What you are asked to do: Report every line of the data below that contains the string "Describe", treating uppercase and lowercase as different.

Provided material:
========

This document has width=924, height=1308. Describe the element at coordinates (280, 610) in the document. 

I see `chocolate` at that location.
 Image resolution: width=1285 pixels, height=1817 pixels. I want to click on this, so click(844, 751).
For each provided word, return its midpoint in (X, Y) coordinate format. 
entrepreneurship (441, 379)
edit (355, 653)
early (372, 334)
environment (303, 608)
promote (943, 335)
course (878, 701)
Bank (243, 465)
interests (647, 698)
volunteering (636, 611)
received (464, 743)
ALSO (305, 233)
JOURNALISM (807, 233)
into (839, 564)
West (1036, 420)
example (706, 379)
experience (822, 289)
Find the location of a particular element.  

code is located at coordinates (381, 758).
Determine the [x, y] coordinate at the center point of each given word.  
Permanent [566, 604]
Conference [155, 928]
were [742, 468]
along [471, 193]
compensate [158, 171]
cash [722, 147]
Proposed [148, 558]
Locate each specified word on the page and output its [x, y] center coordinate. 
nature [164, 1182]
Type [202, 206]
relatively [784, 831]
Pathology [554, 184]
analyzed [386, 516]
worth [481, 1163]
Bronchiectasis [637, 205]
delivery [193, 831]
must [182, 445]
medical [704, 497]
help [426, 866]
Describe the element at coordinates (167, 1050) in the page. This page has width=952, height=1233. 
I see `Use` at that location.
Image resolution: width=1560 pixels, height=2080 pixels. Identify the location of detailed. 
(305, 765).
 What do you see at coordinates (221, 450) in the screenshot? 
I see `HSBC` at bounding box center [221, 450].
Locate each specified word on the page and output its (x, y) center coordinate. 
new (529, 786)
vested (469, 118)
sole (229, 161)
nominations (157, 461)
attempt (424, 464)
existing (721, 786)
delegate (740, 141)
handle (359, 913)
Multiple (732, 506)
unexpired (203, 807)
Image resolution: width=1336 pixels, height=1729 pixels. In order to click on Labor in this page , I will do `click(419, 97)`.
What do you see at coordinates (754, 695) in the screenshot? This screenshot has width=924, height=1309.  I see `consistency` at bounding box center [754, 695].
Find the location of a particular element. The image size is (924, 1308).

========

Response for this exercise:
This document has width=924, height=1308. Describe the element at coordinates (280, 610) in the document. 
Describe the element at coordinates (167, 1050) in the page. This page has width=952, height=1233. 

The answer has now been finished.